─── EXTRACTED INFORMATION

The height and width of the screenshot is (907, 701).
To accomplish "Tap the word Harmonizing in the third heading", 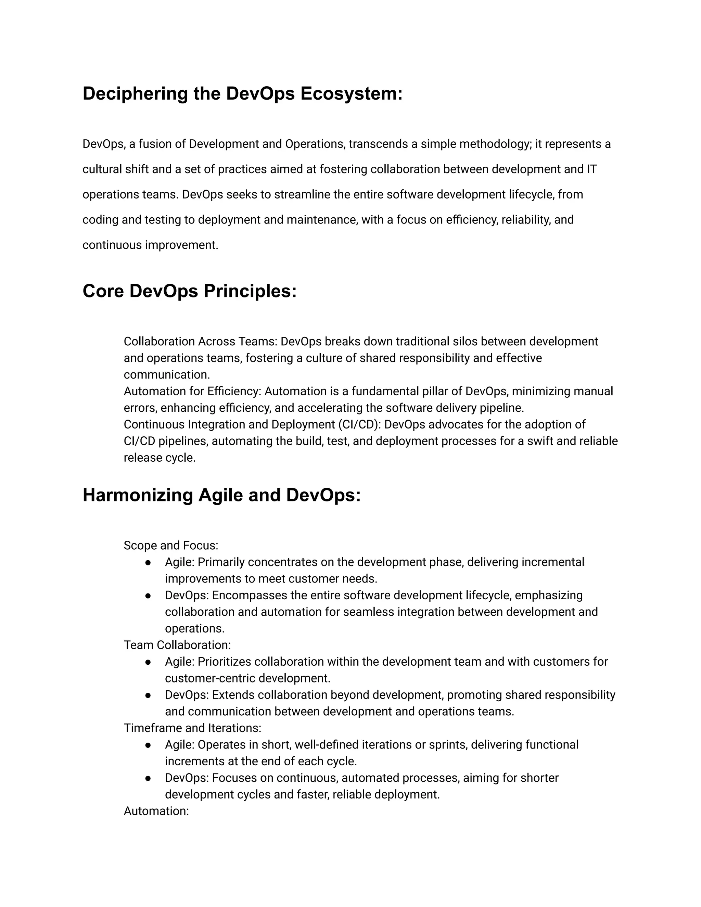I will click(x=138, y=495).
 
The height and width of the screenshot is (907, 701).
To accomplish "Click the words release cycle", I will click(x=159, y=458).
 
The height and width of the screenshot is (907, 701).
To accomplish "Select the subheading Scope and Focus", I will click(x=171, y=545).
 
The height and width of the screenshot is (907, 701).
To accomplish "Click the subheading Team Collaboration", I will click(x=177, y=645).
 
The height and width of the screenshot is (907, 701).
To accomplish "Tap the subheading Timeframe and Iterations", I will click(x=192, y=728).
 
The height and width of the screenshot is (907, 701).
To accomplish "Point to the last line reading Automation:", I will click(x=156, y=811).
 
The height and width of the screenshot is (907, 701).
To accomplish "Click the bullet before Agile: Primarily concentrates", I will click(x=148, y=562).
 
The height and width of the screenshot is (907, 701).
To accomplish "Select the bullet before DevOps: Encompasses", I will click(x=148, y=596).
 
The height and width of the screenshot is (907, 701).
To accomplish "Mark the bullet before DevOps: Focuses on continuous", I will click(x=148, y=778).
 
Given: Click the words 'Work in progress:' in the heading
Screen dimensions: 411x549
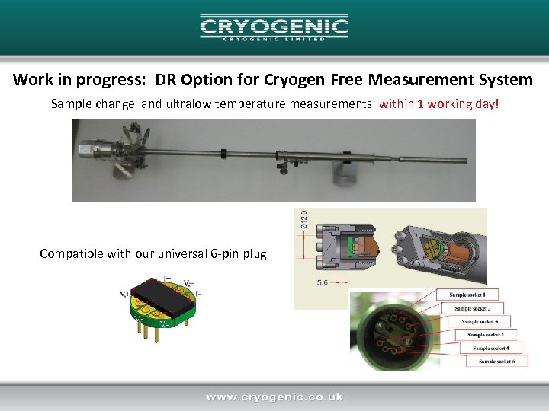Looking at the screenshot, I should [63, 80].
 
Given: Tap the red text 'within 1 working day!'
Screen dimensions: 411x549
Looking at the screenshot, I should [440, 104].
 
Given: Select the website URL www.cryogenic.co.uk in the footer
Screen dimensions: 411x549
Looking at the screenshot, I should [274, 397].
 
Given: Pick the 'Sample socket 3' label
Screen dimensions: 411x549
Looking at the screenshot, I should [479, 308].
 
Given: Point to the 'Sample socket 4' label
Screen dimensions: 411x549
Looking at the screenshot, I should [491, 348].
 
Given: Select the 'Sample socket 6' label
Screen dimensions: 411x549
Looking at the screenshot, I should [496, 361].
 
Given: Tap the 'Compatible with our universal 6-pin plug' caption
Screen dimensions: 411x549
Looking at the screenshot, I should [153, 253].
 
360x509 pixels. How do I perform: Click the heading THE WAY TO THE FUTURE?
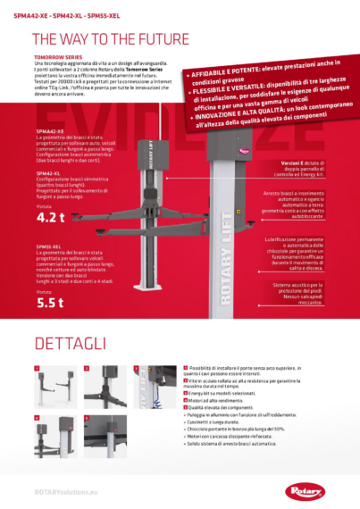(110, 40)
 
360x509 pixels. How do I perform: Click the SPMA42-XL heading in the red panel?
(49, 172)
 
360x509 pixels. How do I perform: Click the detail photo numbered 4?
(52, 438)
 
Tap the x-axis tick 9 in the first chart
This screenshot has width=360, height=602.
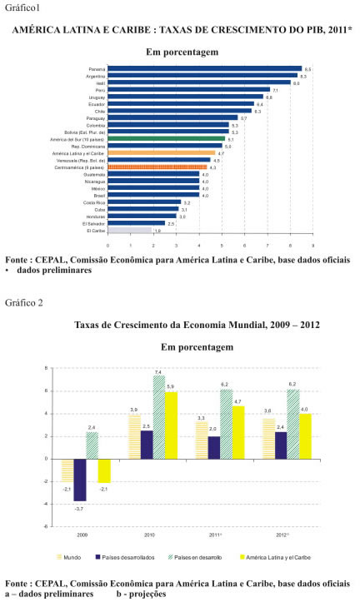313,246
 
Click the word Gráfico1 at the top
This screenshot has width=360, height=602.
22,7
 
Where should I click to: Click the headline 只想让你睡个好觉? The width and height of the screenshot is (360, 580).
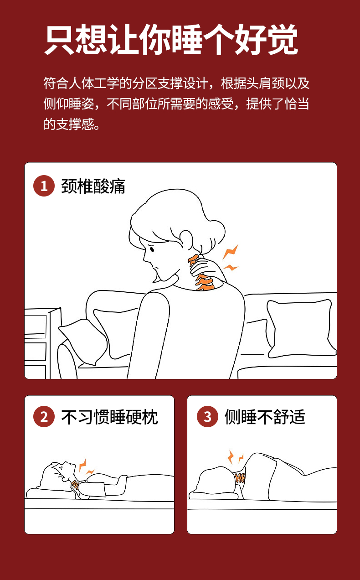(x=171, y=39)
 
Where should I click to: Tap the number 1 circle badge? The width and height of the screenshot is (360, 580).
(x=44, y=186)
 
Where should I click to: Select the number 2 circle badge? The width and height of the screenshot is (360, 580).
(x=44, y=417)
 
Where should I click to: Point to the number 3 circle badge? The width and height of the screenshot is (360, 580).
(x=207, y=417)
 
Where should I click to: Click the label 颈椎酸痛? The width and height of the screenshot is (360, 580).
(x=93, y=186)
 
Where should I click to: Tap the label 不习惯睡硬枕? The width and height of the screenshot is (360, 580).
(x=109, y=417)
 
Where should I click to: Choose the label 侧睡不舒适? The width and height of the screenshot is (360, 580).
(x=265, y=417)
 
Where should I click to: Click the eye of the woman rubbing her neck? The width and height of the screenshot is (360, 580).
(x=152, y=249)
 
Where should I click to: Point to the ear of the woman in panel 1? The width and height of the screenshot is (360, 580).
(x=186, y=239)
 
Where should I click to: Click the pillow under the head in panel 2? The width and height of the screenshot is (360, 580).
(x=52, y=493)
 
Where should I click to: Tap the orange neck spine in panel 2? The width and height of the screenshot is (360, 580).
(x=75, y=484)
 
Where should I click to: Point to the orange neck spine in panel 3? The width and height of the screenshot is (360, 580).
(x=240, y=477)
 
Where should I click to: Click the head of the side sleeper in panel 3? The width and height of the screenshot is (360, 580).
(x=216, y=480)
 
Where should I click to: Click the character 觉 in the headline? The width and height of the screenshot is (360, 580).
(x=283, y=39)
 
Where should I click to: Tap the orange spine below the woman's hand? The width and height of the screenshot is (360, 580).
(x=205, y=282)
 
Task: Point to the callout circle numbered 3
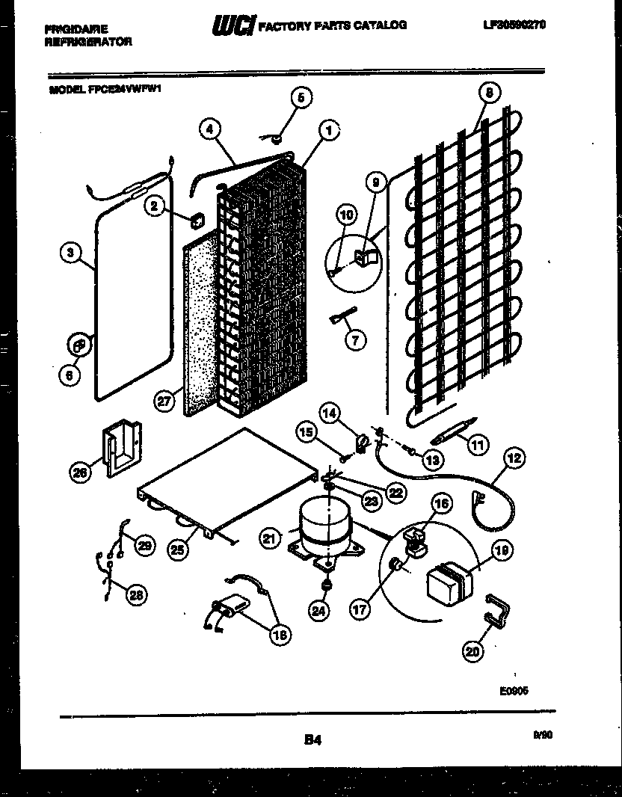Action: click(70, 253)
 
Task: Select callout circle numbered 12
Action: click(514, 458)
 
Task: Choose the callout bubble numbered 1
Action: click(327, 131)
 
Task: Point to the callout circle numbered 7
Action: click(355, 340)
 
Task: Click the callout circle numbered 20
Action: click(472, 650)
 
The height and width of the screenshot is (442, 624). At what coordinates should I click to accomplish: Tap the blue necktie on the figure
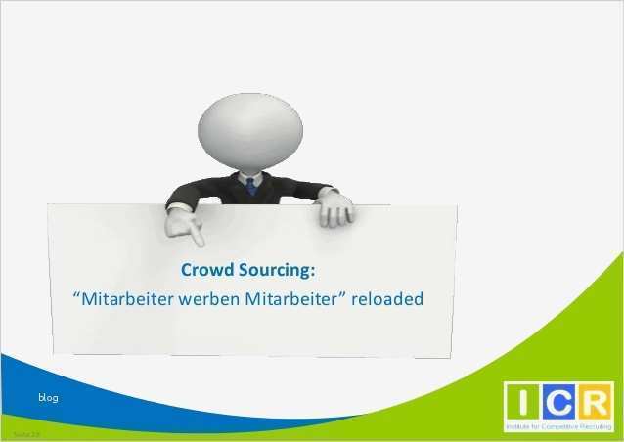click(x=250, y=185)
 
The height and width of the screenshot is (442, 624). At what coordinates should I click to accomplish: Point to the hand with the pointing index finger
click(x=183, y=224)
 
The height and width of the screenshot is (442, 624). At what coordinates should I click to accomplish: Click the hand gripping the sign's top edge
click(x=335, y=206)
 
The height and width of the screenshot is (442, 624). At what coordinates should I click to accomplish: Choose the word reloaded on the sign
click(x=388, y=298)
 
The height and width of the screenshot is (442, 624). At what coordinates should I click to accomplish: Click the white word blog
click(x=49, y=398)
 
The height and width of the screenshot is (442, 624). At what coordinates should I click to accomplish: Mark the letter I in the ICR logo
click(x=519, y=403)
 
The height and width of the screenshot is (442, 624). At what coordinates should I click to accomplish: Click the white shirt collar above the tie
click(x=249, y=175)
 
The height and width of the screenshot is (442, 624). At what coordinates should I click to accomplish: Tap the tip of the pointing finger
click(x=200, y=243)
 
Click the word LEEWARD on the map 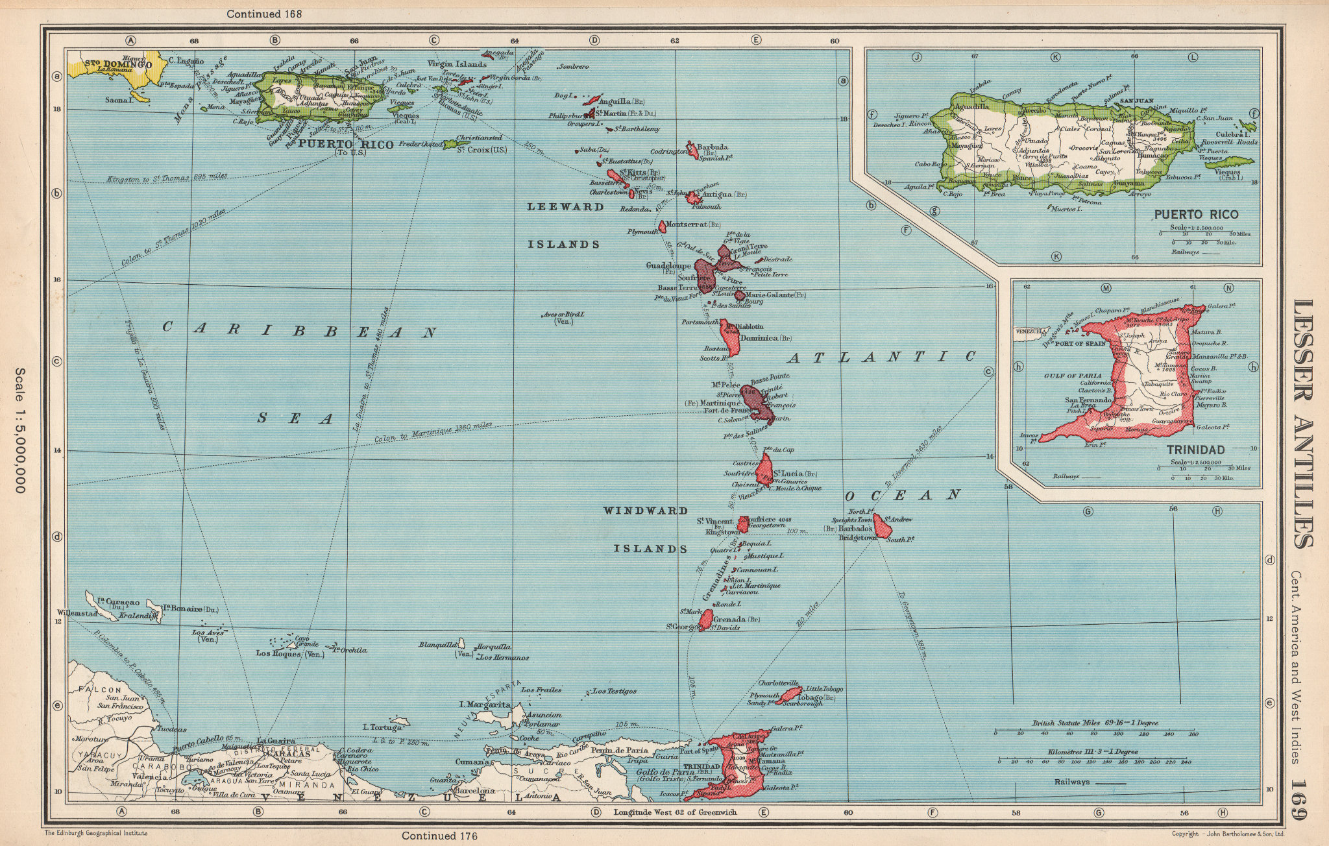pos(556,207)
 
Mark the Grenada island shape pos(705,619)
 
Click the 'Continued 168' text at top pos(263,13)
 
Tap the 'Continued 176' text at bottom pos(439,836)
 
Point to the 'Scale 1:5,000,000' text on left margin pos(19,429)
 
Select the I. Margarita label pos(484,705)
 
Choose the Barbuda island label pos(713,147)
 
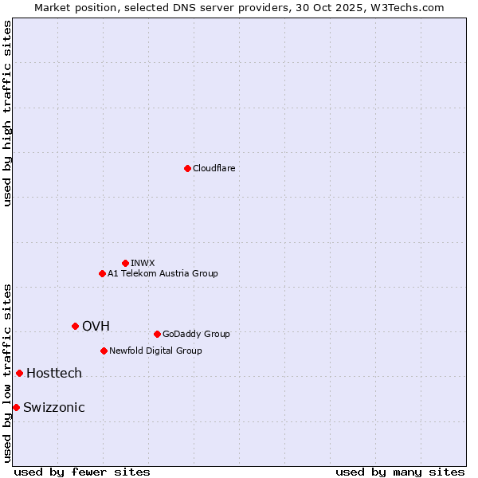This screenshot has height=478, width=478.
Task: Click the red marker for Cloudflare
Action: tap(187, 168)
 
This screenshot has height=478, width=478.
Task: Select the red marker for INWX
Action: tap(125, 263)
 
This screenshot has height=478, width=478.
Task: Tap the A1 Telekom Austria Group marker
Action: tap(102, 273)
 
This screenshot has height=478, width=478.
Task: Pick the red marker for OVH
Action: tap(75, 326)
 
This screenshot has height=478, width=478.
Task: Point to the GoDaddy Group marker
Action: tap(157, 334)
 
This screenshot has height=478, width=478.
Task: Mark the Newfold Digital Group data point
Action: tap(104, 351)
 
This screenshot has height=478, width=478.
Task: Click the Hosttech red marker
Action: tap(19, 373)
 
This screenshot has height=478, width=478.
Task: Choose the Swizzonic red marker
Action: tap(16, 407)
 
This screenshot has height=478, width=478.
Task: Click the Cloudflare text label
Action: tap(214, 168)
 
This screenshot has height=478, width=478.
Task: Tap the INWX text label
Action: tap(143, 263)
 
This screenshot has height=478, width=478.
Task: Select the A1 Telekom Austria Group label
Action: tap(163, 273)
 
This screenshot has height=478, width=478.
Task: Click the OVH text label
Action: tap(96, 326)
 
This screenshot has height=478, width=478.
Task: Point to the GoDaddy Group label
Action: tap(196, 334)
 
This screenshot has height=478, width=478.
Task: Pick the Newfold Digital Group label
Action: tap(155, 351)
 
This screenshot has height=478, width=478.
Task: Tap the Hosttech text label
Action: tap(54, 373)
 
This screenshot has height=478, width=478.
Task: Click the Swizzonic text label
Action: tap(54, 407)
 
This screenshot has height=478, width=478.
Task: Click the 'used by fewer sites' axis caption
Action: tap(82, 472)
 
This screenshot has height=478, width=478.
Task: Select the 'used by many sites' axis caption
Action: tap(400, 472)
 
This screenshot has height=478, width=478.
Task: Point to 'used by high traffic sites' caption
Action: tap(8, 113)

──────

**WRITTEN PROBLEM:**
Reproduce the lines above word for word, starting at the line containing "Where should I click to: Tap the label" and ending at the line containing "(x=186, y=239)", both included.

**WRITTEN RESPONSE:**
Where should I click to: Tap the label 不习惯睡硬枕? The width and height of the screenshot is (360, 580).
(x=109, y=417)
 
Where should I click to: Choose the label 侧睡不舒适? The width and height of the screenshot is (360, 580).
(x=265, y=417)
 
Where should I click to: Click the eye of the woman rubbing her neck? The width and height of the screenshot is (360, 580).
(x=152, y=249)
 
Where should I click to: Point to the ear of the woman in panel 1? The width and height of the screenshot is (360, 580).
(x=186, y=239)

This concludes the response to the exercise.